In this study, the mild narrowing was the most common degree of stenosis, but nearly a half the plaques caused obstructive stenosis in symptomatic patients. This result was consistent with that of a previous study . Obstructive stenosis was seen as a significant indicator of poor prognosis . However, plaques in asymptomatic diabetic patients were usually non-obstructive . The lesion may have been very severe in diabetic patients when symptoms of CAD developed because of the following two reasons. First, the patients may have had DM for many years before it was diagnosed because of lack of typical clinical symptoms [29, 30]. Second, painless myocardial ischemia may have developed in a higher percentage of patients and which masked the progress of CAD [31, 32]. Therefore, people with risk factors for DM and diabetic patients with cardiovascular risk factors should pay more attention to their blood glucose levels and potential cardiovascular complications.

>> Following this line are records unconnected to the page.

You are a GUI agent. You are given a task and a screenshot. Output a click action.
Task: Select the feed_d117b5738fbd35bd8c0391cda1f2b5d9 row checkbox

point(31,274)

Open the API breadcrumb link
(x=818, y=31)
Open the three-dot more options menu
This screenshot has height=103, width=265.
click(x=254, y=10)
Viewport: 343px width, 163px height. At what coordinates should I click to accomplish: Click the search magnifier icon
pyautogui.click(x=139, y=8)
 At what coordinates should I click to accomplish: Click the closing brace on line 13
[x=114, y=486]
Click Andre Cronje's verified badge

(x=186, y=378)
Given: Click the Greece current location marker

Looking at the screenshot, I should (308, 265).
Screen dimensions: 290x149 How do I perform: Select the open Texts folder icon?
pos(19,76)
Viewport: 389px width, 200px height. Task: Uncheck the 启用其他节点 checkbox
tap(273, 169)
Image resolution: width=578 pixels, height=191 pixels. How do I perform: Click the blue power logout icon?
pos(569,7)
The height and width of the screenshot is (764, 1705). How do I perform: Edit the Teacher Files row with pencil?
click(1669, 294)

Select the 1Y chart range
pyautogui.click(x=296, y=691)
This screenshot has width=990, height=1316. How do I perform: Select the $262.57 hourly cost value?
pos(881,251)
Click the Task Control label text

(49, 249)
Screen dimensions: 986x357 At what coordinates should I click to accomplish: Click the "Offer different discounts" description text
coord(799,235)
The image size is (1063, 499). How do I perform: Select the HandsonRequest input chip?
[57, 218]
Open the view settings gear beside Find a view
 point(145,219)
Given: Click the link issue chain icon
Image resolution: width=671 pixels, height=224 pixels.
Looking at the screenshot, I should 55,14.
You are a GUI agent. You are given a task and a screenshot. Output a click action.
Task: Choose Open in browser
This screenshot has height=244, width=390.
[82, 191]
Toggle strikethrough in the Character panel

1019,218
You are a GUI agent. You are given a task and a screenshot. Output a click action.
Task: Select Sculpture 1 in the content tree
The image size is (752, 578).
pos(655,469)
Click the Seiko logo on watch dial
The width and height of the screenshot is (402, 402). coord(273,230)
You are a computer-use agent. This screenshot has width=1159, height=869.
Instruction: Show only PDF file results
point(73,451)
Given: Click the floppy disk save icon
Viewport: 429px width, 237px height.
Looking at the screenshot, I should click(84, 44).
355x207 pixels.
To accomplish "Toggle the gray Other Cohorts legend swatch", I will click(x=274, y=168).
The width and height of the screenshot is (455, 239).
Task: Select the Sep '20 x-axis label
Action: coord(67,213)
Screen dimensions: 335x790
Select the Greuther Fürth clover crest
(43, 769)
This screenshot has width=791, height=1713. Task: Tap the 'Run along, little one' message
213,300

This study also showed that manifestations of CAD displayed on CT were very similar between men and women. It may be because DM is a major independent cardiovascular risk factor with almost the same risk level in men and women. This result could partly explain the reduced sex differential in CAD mortality and acute CAD risk revealed in previous studies [33, 34]. Other studies also showed that the impact of DM on the risk of fatal CAD was significantly greater in women than in men [35, 36]. It is believed that DM eliminated the advantage that women had for being at a much lower risk for CAD mortality than men. Therefore, increased attention should be paid to CAD in female diabetic patients.
In light of the severity of CAD in diabetic patients, it is necessary to take measures to prevent or delay its occurrence and development. Diabetic patients should always control their cardiovascular risk factors and recognize the symptoms and signs of potentially fatal CAD as early as possible. Individualized risk estimates and lifestyle advice on physical activity are expected to reduce cardiovascular diseases in high-risk group patients . In contrast, impaired glucose tolerance and type 2 DM should also be suspected in patients with CAD having no previous diagnosis of DM. However, an oral glucose tolerance test was not recommended performing very early after ST-elevation myocardial infarction due to its high false positive rate . As a non-invasive modality, MDCTA has been well established for identification of CAD [5–8]. It is worth mentioning that DSCT not only ensured high-quality images but also promised an impressive reduction in radiation dose . The mean radiation dose for patients who underwent DSCT examination in this study (4.9 mSv) was significantly lower than that in patients who underwent 16-slice (9.8 mSv) or 64-slice (8.6 mSv) MDCT examinations .
This study was a cross-sectional study and only diabetic patients with plaques were enrolled. Thus, there was a selection bias. In addition, the patients in this study also had some co-existent cardiovascular risk factors besides type 2 DM, which may affect the results. However, several previous studies had confirmed that the difference in CAD between diabetic and non-diabetic patients was independent of cardiovascular risk factors other than DM [13, 22, 23]. Thus, the present results demonstrated the current condition of CAD in diabetic patients, which may be more consistent with the practice because diabetic patients often had other concomitant cardiovascular risk factors.